> [Material provided]
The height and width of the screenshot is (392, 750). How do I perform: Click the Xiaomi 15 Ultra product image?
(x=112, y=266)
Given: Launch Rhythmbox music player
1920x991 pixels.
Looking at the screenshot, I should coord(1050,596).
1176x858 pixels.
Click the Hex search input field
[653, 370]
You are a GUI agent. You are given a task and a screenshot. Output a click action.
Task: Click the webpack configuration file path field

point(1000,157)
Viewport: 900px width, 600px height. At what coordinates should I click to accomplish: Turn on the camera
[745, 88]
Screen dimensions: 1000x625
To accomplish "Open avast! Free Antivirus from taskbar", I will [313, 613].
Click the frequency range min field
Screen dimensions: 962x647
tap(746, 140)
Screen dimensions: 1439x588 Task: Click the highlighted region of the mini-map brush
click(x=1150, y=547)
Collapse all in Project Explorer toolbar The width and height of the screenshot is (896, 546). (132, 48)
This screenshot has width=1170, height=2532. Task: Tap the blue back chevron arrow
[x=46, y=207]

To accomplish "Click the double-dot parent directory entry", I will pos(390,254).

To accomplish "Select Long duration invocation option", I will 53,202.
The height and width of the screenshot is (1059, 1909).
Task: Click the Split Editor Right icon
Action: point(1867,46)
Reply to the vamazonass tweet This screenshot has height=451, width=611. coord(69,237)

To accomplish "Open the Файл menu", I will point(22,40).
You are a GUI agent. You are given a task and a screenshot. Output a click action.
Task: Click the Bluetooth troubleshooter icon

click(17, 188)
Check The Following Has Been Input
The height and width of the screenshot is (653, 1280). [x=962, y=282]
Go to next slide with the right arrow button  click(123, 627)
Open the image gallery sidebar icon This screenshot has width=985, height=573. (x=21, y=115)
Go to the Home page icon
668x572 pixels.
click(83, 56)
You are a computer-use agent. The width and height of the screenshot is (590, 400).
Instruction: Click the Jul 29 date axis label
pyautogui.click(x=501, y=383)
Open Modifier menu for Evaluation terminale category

> [Task to complete]
All of the data above should be output exactly.

> [Written reply]
The height and width of the screenshot is (392, 750). How do I perform: Click the Xiaomi 15 Ultra product image?
(x=112, y=266)
Given: Launch Rhythmbox music player
1920x991 pixels.
Looking at the screenshot, I should coord(1050,596).
1176x858 pixels.
Click the Hex search input field
[653, 370]
You are a GUI agent. You are given a task and a screenshot. Output a click action.
Task: Click the webpack configuration file path field

point(1000,157)
Viewport: 900px width, 600px height. At what coordinates should I click to accomplish: Turn on the camera
[745, 88]
Screen dimensions: 1000x625
To accomplish "Open avast! Free Antivirus from taskbar", I will [313, 613].
Click the frequency range min field
Screen dimensions: 962x647
tap(746, 140)
Screen dimensions: 1439x588 Task: Click the highlighted region of the mini-map brush
click(x=1150, y=547)
Collapse all in Project Explorer toolbar The width and height of the screenshot is (896, 546). (132, 48)
This screenshot has width=1170, height=2532. Task: Tap the blue back chevron arrow
[x=46, y=207]

To accomplish "Click the double-dot parent directory entry", I will pos(390,254).

To accomplish "Select Long duration invocation option", I will 53,202.
The height and width of the screenshot is (1059, 1909).
Task: Click the Split Editor Right icon
Action: point(1867,46)
Reply to the vamazonass tweet This screenshot has height=451, width=611. coord(69,237)

To accomplish "Open the Файл menu", I will point(22,40).
You are a GUI agent. You are given a task and a screenshot. Output a click action.
Task: Click the Bluetooth troubleshooter icon

click(17, 188)
Check The Following Has Been Input
The height and width of the screenshot is (653, 1280). [x=962, y=282]
Go to next slide with the right arrow button  click(123, 627)
Open the image gallery sidebar icon This screenshot has width=985, height=573. (x=21, y=115)
Go to the Home page icon
668x572 pixels.
click(83, 56)
You are a computer-use agent. The width and height of the screenshot is (590, 400).
Instruction: Click the Jul 29 date axis label
pyautogui.click(x=501, y=383)
Open Modifier menu for Evaluation terminale category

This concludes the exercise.